Below are brief descriptions of Shannon Gunn’s clinics:

1. Apps for Jazzers

This presentation goes over the top 10 apps every musician should have with a deep dive into synthesis, loops, pedals, processing, and recording at the end. 45 – 50 minute session outline includes:

  1. Utilities (tuner, metronome, iReal, iGigBook, payment apps, scanning)
  2. Sheet music/set lists, including sharing within a band and turning pages across devices
  3. Notation
  4. Transcribing
  5. Band directing apps, including theory, ear training, pedagogy and inspirational apps
  6. Lead sheet resources
  7. Pedals/Effects
  8. Synths
  9. Looping
  10. Recording

Deep dive into Apps for Live Performance:

  • Audio interface setup
  • Pedals
  • Live Looping
  • Recording
  • Demonstration of synth apps and how to use them, including oscillators, filters, modulators and internal effects

Advanced Apps for Jazzers also includes:

  • Audio versus MIDI
  • Audiobus
  • MIDI controlled apps, including synths, loops, and how to link apps together and control them separately

Note: The presentation is constantly evolving to match the needs of musicians and advances in technology.
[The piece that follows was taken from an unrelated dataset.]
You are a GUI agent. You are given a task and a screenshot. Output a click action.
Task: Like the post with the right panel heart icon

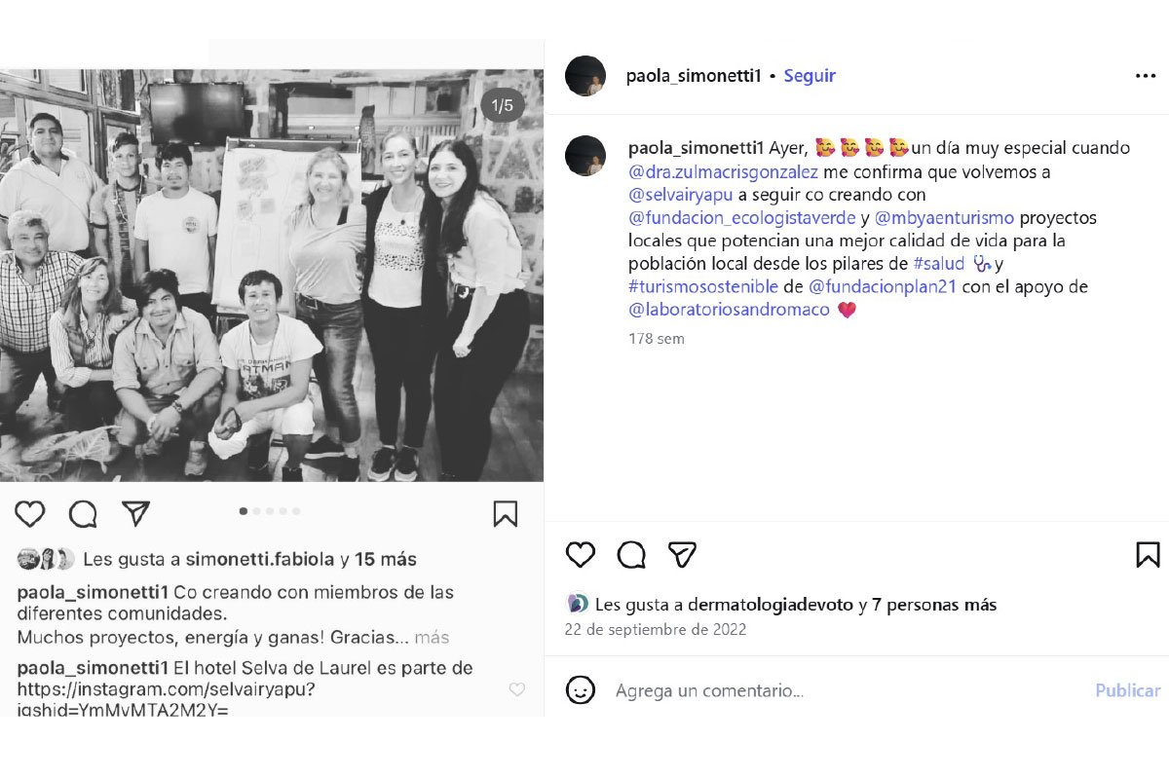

You can view the JEN 2019 Presentation PDF handout here: https://www.shannongunn.net/blog/2019/01/11/apps-for-jazzers-2019/

2. Apps for Musicians

This is a take-off presentation geared toward all musicians and is tailored to the audience at hand. Example outline:

  1. Utilities (tuner, metronome, scanning, notes, practicing)
  2. Sheet music/set lists, including sharing within a band and turning pages across devices
  3. Notation
  4. Music assessment using technology (warm up activities, documenting student progress)
  5. Band directing apps, including theory, ear training, pedagogy and inspirational apps
  6. Recording
  7. Synthesizers
  8. Composition (beats, loops, MIDI)

3. Gain Staging

Have you ever wondered how to get rid of the “hiss” in your speakers? Spend an hour learning about the art of gain staging for pristine audio quality in live performance and recordings. This presentation also includes an overview of line level versus mic level with an emphasis on protecting and maintaining your audio gear.

4. History of Jazz Styles

This presentation is designed as a “play along” clinic. Listen to the great big bands of each era and then play their music appropriate to the style of that time. Learn how to perform stylistically correct despite notation or engraving standards of that time period, and how instrumentation changed over the years. Finally, learn how each style correlated to different dances of that era, until bebop. Requirements: big band with instruments, music stands, 1 hour, some sheet music printed (negotiated before hand), sheet music will be sent over in advance that fills in the library gaps

  • 1920s eleven piece big band, Fletcher Henderson, Paul Whiteman, Bennie Moten, Duke Ellington and his 10 Blackberries
  • 1930s swing, Glenn Miller (Fletcher Henderson), Tommy Dorsey, Chick Webb
  • Early Duke Ellington vs. early Count Basie styles
  • 1940s swing, including the rise of big band vocalists
  • The Bebop big band style
  • Late Count Basie big band arrangers and style
  • Birth of the Cool, Claude Thornhill, Gil Evans, Tadd Dameron
  • Stan Kenton and progressive style
  • Modern big bands, Thad Jones, Charles Mingus, Carla Bley, Gordon Goodwin (plus delineating how these bands are different stylistically than the earlier bands)
  • East coast vs. West coast styles of today

You can see an example of an “informance” of the various styles of big band music by viewing the Millenium Stage performance by Shannon Gunn and the Bullettes at the Kennedy Center: https://www.youtube.com/watch?v=A7lV1cZe09k&t=85s

5. DIY Album Start to Finish Multi-Week Residency

It is Shannon’s philosophy that any student who wishes to perform music for a living should have the skills to record, mix, master, and produce their own album or EP before graduating. This clinic would have to take place over an intensive residency or could be stretched over a year. Shannon has ten years experience teaching students to record themselves, mix, master and produce their own albums, including marketing and getting their community behind their product. Students would learn to record with the gear they have on hand, including tablets, PCs, Macs, software, and borrowed microphones. Students would learn how to record, mix, master, duplicate, market, and clear copyright for their EP. They will walk out of the project with a demo in hand they can use to procure gigs and auditions. This is an intensive project and all terms would be negotiated up front for a seamless execution. Note: this workshop is for acoustic ensembles only, and would work best for duos, trios, and quartets. (Not for rock groups.)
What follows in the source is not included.